Exercise goal
Please write out every line of the items below without any change, leaving the pictures out.
___ Input ___
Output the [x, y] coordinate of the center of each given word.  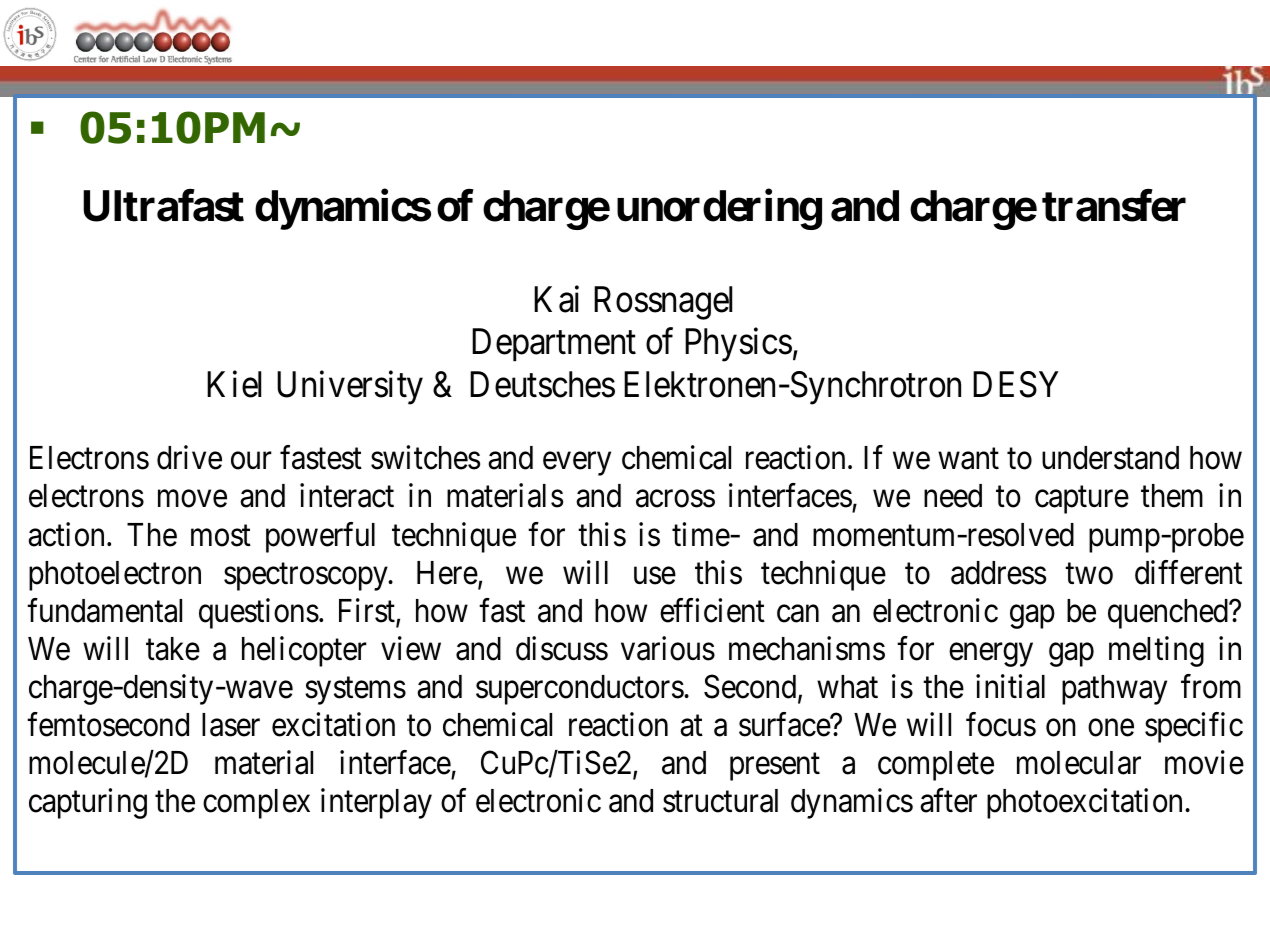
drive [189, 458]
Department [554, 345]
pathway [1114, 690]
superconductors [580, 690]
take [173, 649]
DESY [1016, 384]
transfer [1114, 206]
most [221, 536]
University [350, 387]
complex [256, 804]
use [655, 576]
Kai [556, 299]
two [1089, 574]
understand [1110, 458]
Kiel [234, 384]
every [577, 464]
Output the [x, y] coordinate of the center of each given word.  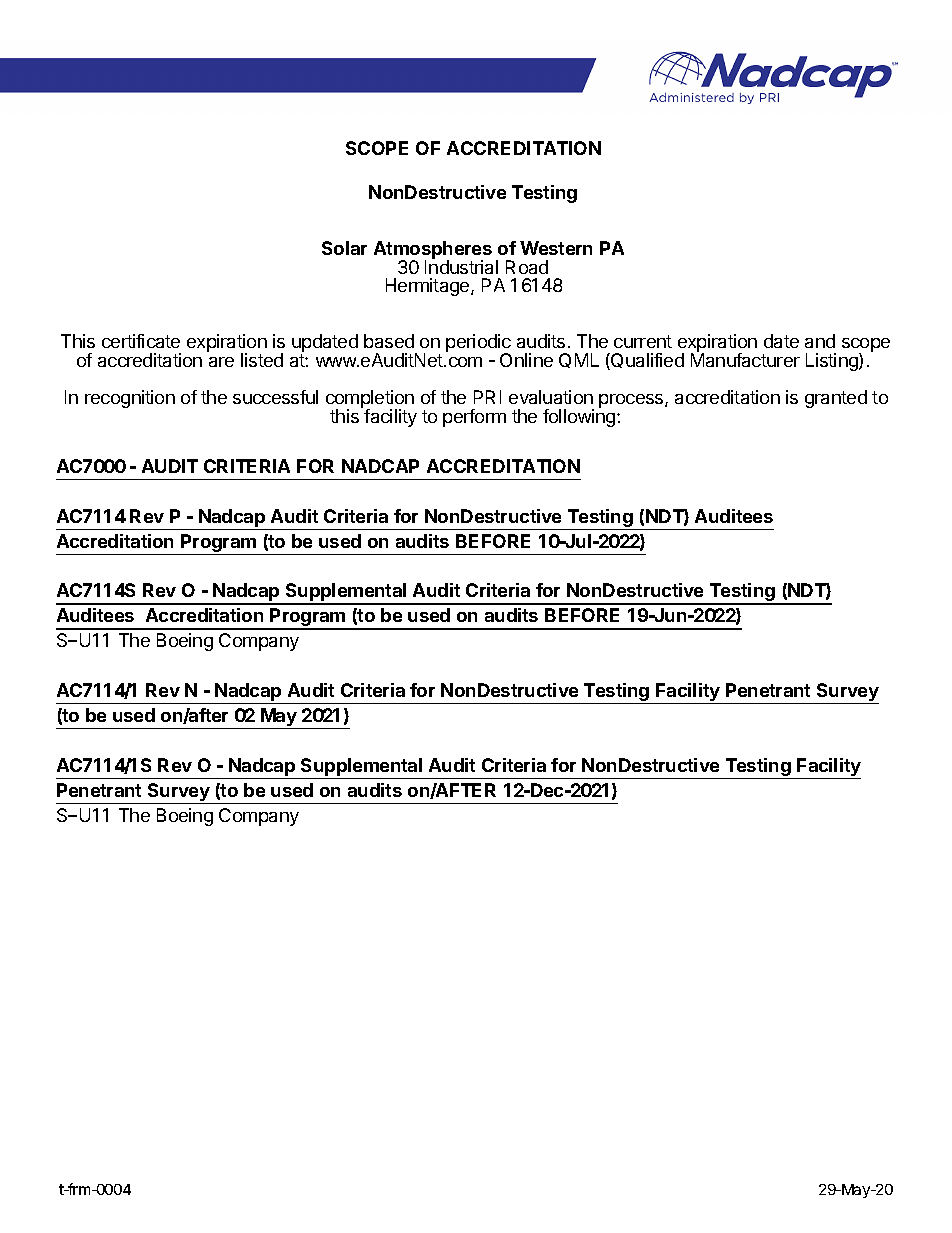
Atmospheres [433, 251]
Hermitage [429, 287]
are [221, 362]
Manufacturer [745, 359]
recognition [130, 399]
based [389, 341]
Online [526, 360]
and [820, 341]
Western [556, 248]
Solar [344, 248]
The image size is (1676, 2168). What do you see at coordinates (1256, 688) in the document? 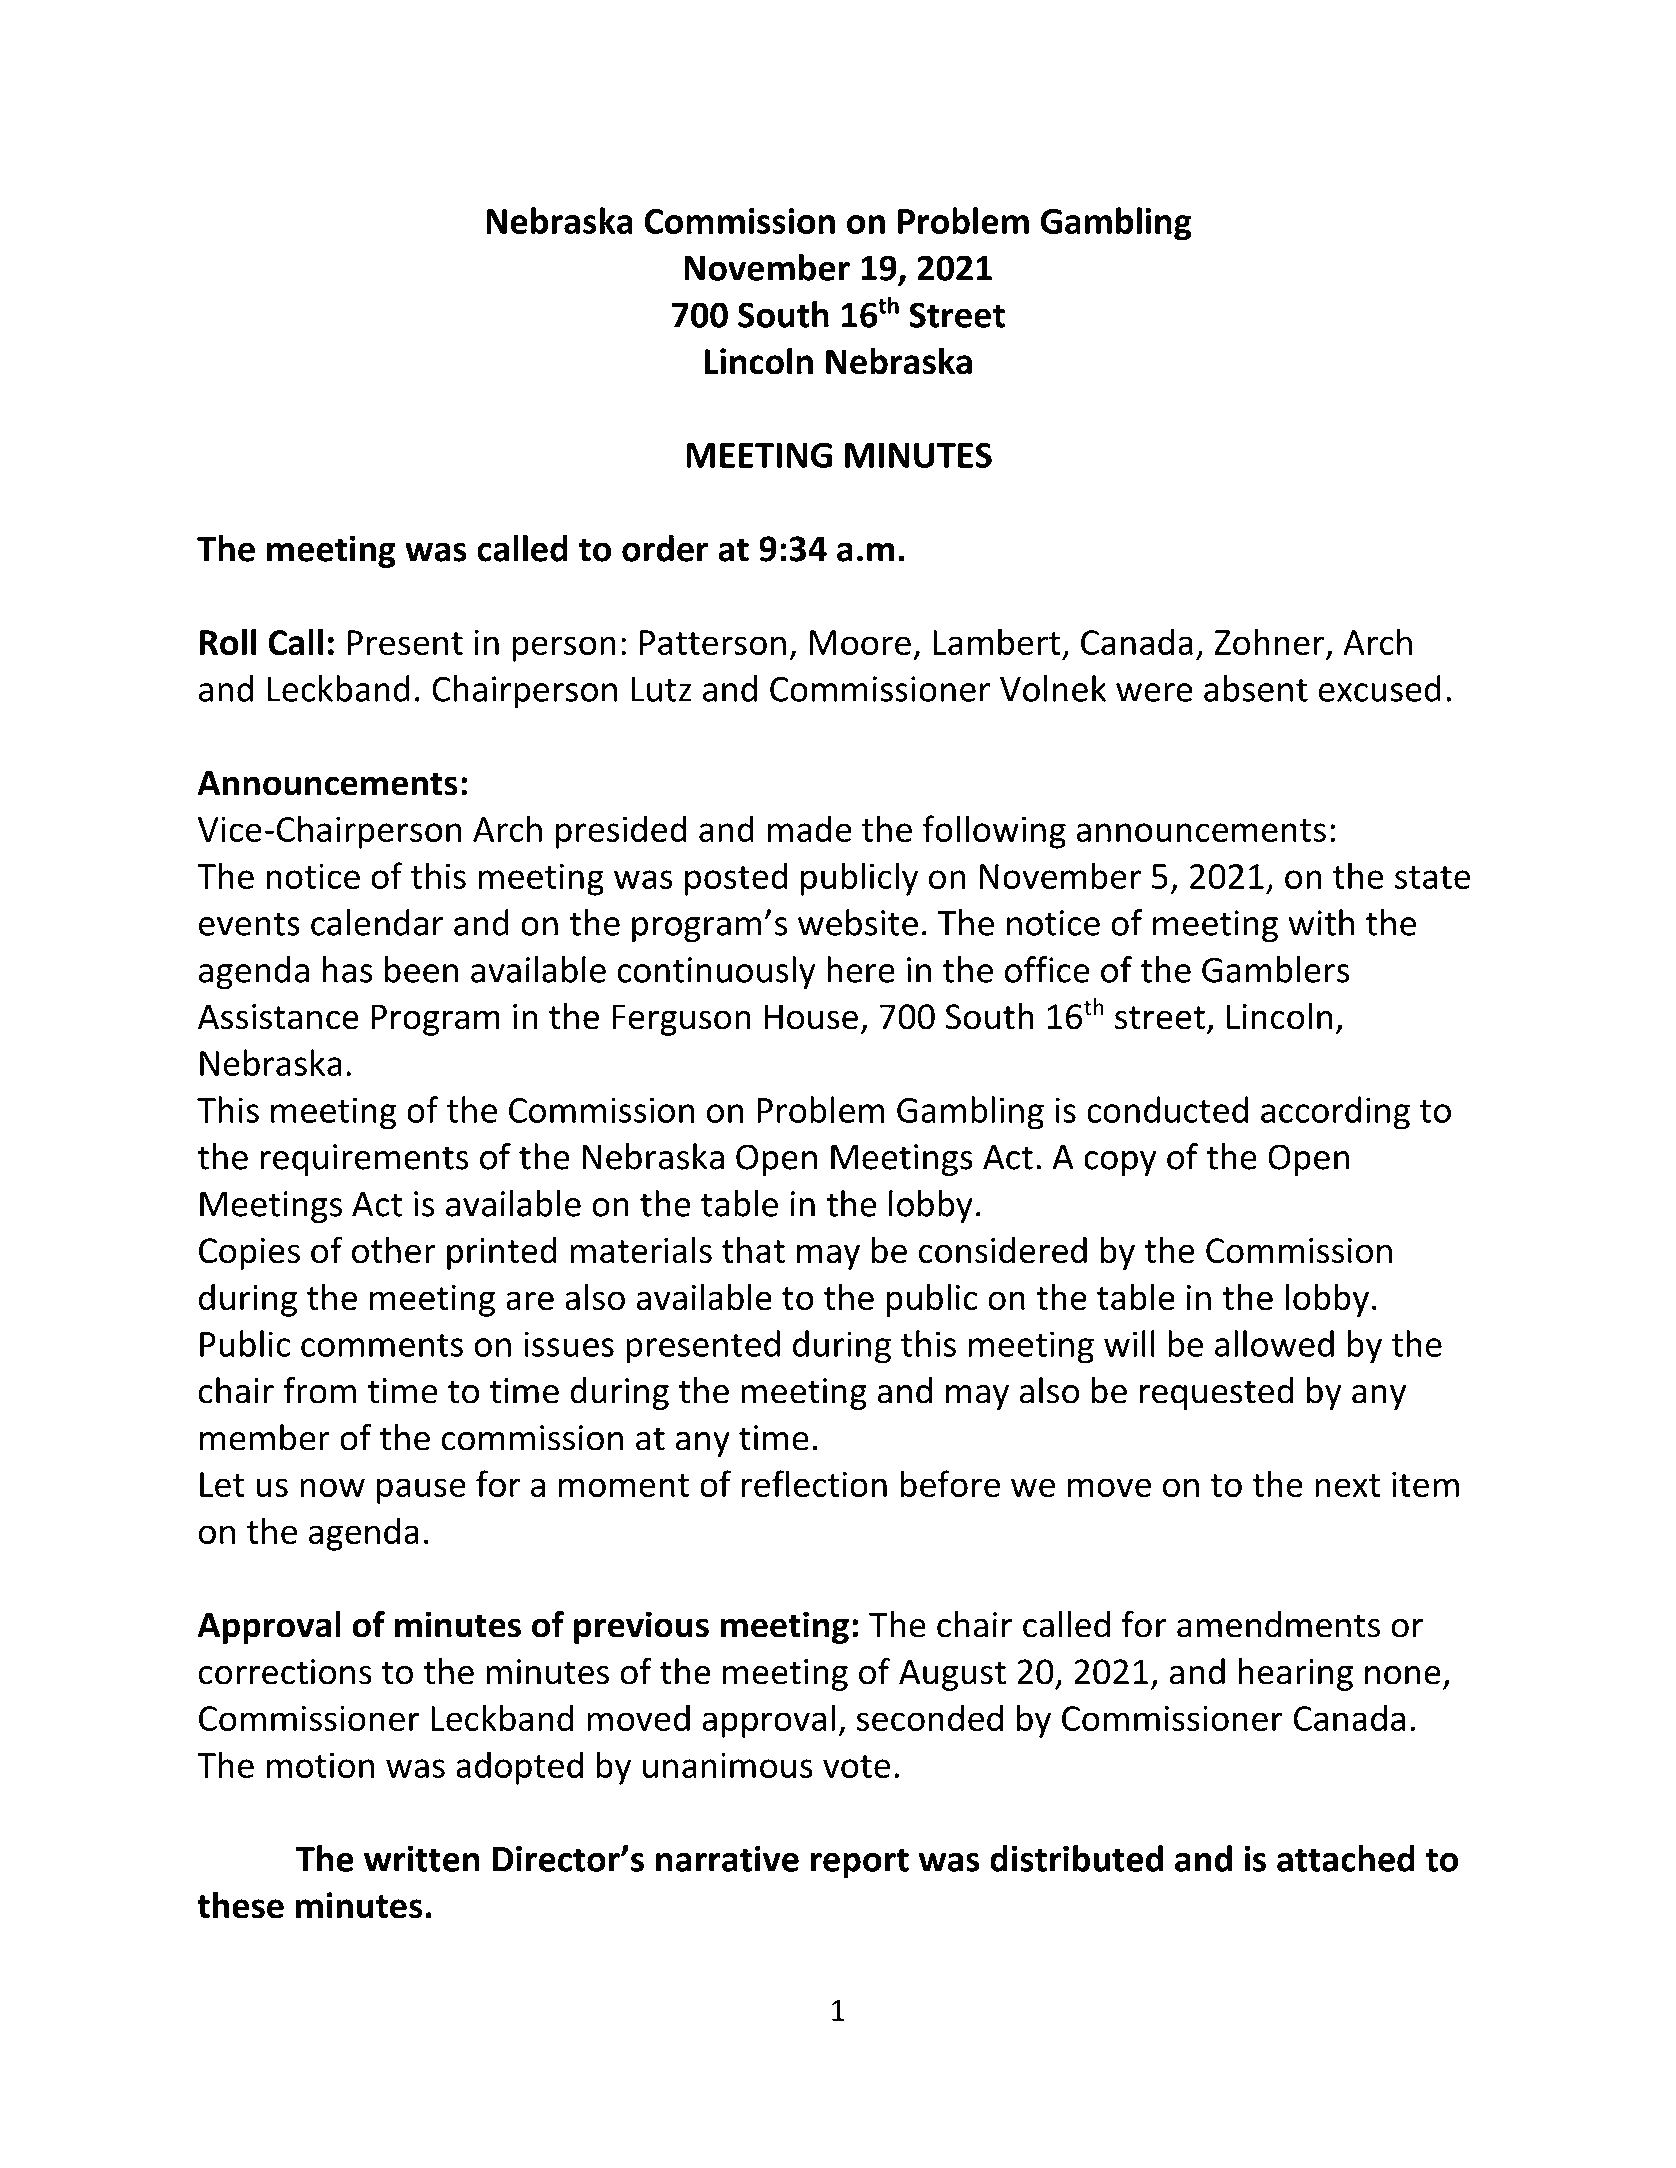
___
Finished task
Output the [x, y] coordinate of the center of each given word.  
drive [189, 458]
Department [554, 345]
pathway [1114, 690]
superconductors [580, 690]
take [173, 649]
DESY [1016, 384]
transfer [1114, 206]
most [221, 536]
University [350, 387]
complex [256, 804]
use [655, 576]
Kai [556, 299]
two [1089, 574]
understand [1110, 458]
Kiel [234, 384]
every [577, 464]
Output the [x, y] coordinate of the center of each given word.  
Atmospheres [433, 251]
Hermitage [429, 287]
are [221, 362]
Manufacturer [745, 359]
recognition [130, 399]
based [389, 341]
Online [526, 360]
and [820, 341]
Western [556, 248]
Solar [344, 248]
The image size is (1676, 2168). What do you see at coordinates (1256, 688) in the document? 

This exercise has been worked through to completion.